Music Composition and Production Using Machine Learning

Rachel Dilley
4 min readMar 2, 2021

Everyone is aware of the practical applications of machine learning: predicting stock prices, classifying fraudulent activity, but can machine learning be used as a tool in the creative process? Googles new open source research project, Magenta, is proving that you don’t need to be human to be creative. Created by the Google Brain team, Magenta is a python and JavaScript library that allows you to generate art and music utilizing machine learning models. It leverages TensorFlow, an open-source software library that focuses on training and inference of deep neural networks.

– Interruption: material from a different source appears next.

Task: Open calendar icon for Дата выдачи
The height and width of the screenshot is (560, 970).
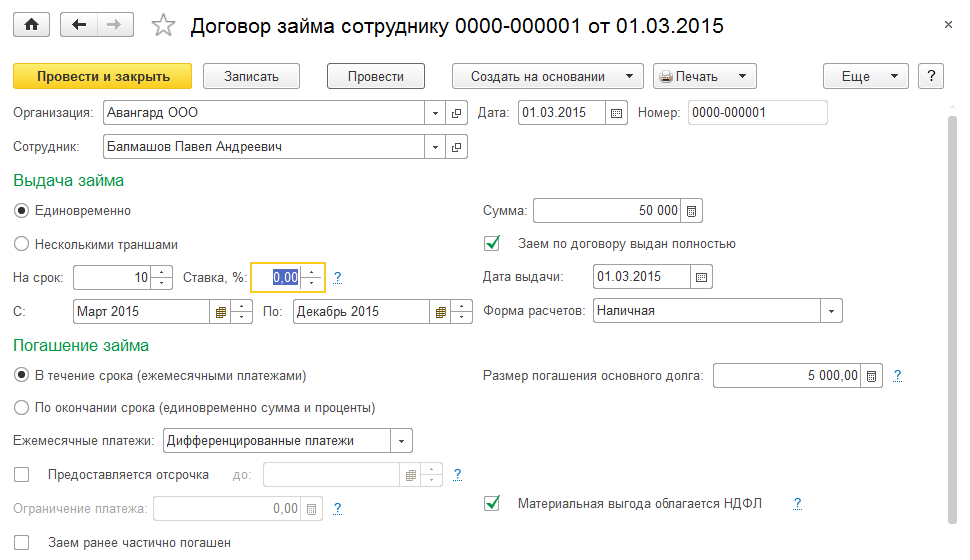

Often times musicians are faced with creative writing blocks and don’t know where to even start when creating a new song from scratch. Struggles with melody writing and artists finding their own unique sound are far too prevalent in the music industry. Googles Magenta Studio, built off of the Magenta package, can help combat some of these challenges in music composition and production.

Magenta Studio

Magenta studio is a collection of music plugins for music generation available both as a standalone application and as a plug in for Ableton Live, a music sequencer and digital audio workstation software. The five plugins are: Continue, Generate, Interpolate, Groove, and Drummify. Each plugin relates to a different machine learning model.

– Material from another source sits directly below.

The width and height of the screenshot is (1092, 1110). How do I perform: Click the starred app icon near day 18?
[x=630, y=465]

Each has a dashboard, standalone dashboards shown below, that allows you to alter existing files, merge existing files, or generate completely new ones. You just choose your output or input location, the number of variations you want generated, and the the temperature, or randomness of the created files (a higher temperature creates a higher variance, meaning that the files that are created will vary more widely).

Dashboards of 3 of the 5 plugins

Generate comes in handy for artists that are experiencing a creative block and are in need of some inspiration. This plugin generates a 4 bar drum beat or melody with no input necessary. It uses a Variational Autoencoder (VAE ) that has been trained on millions of melodies and rhythms. Using latent sampling, Generate learns a summarized representation of musical qualities and chooses a random combination of the summarized qualities to produce a music file.

Example of a VAE workflow
Example of a 4 bar melody created using the Generate plug-in

Continue uses predictive modeling to extend music files by up to 32 measures, creating an entire melody or creating variations on themes. It utilizes a recurrent neural network (RNN) model. RNN models contain loops, allowing for information, or in this case, notes, to be passed from one step in the network to the next. A special kind of RNN is used for this plugin, called Long Short-Term Memory (LSTM) that allows for regulation of the notes that are passed.

An RNNs recurrent connection as sequential data [1]
Example of the melody created in the previous example, extended by 4 bars using the Continue plug-in

Interpolate merges two music files or can be used to create a smooth morphing between them. It uses a VAE in which similar musical patterns are clustered together. Each file is mapped out and interpolate draws a line between these positions in order to return a new, merged music file.

Groove takes in a drum pattern and outputs a music file representing the “feel” of a drummers performance by adjusting the timing and velocity. This model was created using neural networks that were trained on over 15 hours of real drummer performances.

Drumify, our fifth plugin, creates a groove, or drum rhythm, based on input. Input can be either a drum pattern or a melody and the model is trained on the same drum dataset as in Groove. A rhythm is extracted from the input and the model turns it into a groove.

Conclusion

The Magenta Studio is just one of the cool creative tools built on the Magenta library. Other projects include: the NSynth Sound Maker for combining instruments to create new sounds, the Latent Loop and Beat Blender for sketching out melodies or drum beats, and my personal favorite, the Lo-Fi Player for building your own custom lo-fi channel.